Saved entries:

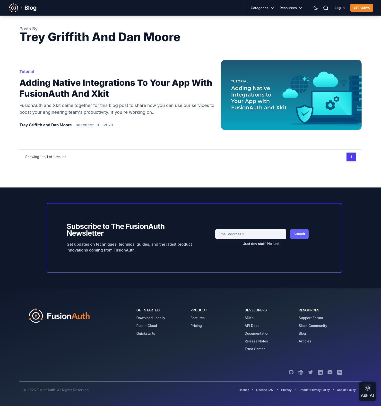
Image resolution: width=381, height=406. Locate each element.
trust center (255, 349)
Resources (288, 8)
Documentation (257, 333)
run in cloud (146, 326)
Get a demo (361, 7)
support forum (311, 318)
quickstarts (145, 333)
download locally (150, 318)
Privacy (286, 390)
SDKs (249, 318)
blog (302, 333)
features (197, 318)
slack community (313, 326)
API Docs (252, 326)
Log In (340, 8)
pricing (196, 326)
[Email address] (250, 234)
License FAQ (264, 390)
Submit (299, 234)
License (244, 390)
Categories (259, 8)
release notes (256, 341)
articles (305, 341)
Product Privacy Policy (314, 390)
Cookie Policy (346, 390)
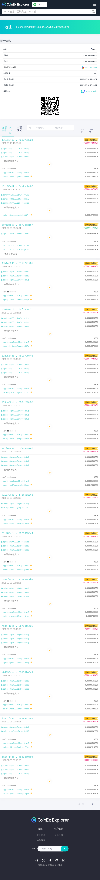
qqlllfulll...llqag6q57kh (16, 250)
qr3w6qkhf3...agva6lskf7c (16, 393)
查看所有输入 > (11, 161)
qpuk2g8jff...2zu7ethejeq (16, 149)
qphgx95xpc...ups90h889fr (16, 215)
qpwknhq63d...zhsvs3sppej (16, 663)
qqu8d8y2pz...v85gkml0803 (16, 524)
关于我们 (41, 835)
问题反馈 (58, 835)
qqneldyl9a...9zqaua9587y (16, 346)
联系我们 (41, 839)
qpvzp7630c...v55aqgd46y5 (16, 199)
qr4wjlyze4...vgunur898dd (16, 709)
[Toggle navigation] (94, 4)
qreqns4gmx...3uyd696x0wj (16, 280)
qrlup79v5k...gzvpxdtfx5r (16, 439)
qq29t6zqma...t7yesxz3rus (16, 616)
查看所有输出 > (11, 254)
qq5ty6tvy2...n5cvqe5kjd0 (16, 731)
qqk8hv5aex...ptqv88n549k (16, 177)
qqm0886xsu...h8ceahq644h (16, 570)
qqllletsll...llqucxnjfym (16, 246)
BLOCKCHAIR (89, 67)
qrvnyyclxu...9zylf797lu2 (16, 195)
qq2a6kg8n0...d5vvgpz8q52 (16, 794)
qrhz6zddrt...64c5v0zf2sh (16, 747)
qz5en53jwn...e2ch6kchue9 (16, 157)
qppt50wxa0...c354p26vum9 (16, 173)
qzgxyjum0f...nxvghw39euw (16, 485)
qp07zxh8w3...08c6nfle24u (16, 234)
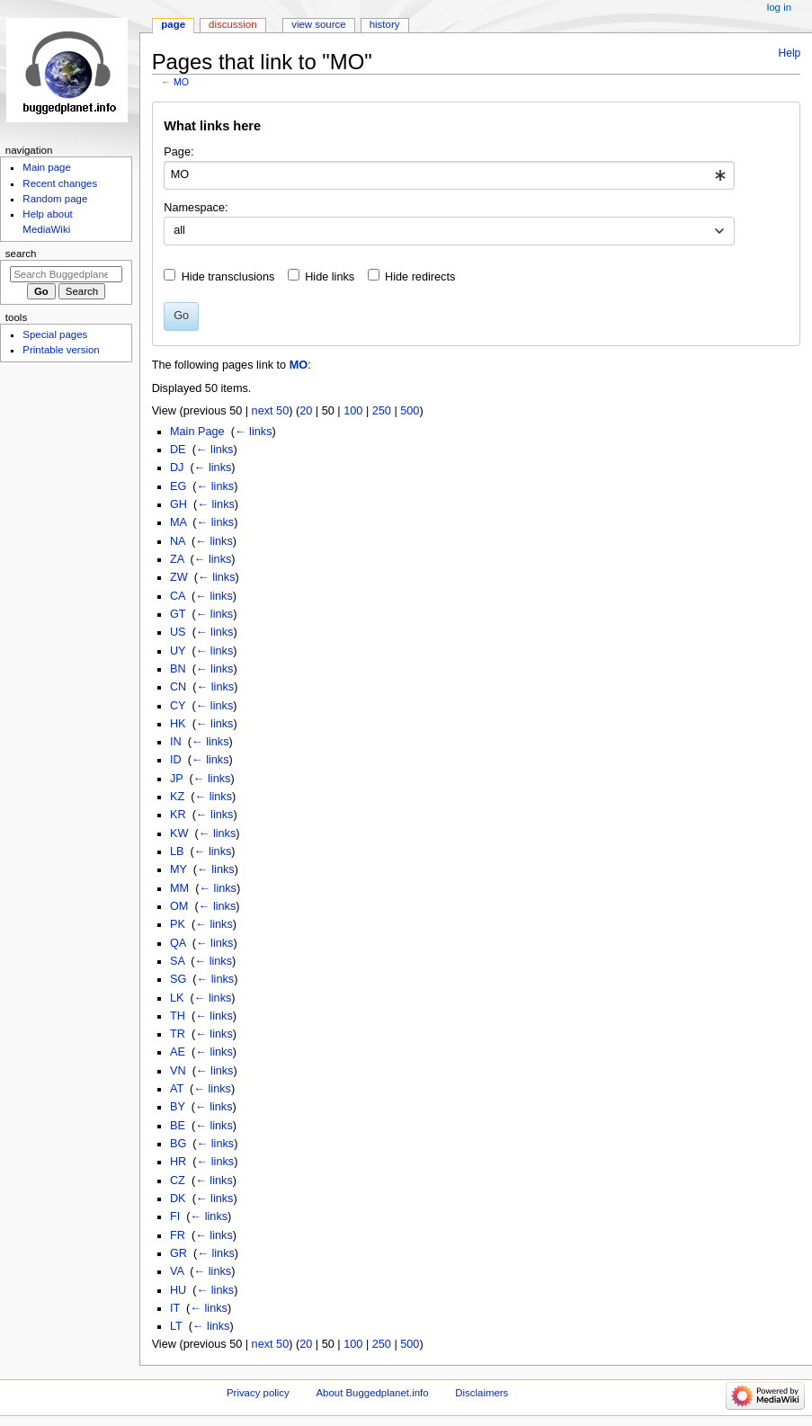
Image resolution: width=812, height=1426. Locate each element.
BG (178, 1143)
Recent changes (59, 183)
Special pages (54, 334)
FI (175, 1216)
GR (178, 1253)
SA (177, 961)
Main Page (197, 431)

WHAT THE EXERCISE ASKS: Could you update the data from the line with "qz5en53jwn...e2ch6kchue9 (16, 157)" through the end, replacing "Main Page" with "Home Page" and leaving everything else unchanged? Omit the pictures from your answer.

WRITTEN SOLUTION:
qz5en53jwn...e2ch6kchue9 (16, 157)
qppt50wxa0...c354p26vum9 (16, 173)
qzgxyjum0f...nxvghw39euw (16, 485)
qp07zxh8w3...08c6nfle24u (16, 234)
Image resolution: width=812, height=1426. Locate each element.
BG (178, 1143)
Recent changes (59, 183)
Special pages (54, 334)
FI (175, 1216)
GR (178, 1253)
SA (177, 961)
Home Page (197, 431)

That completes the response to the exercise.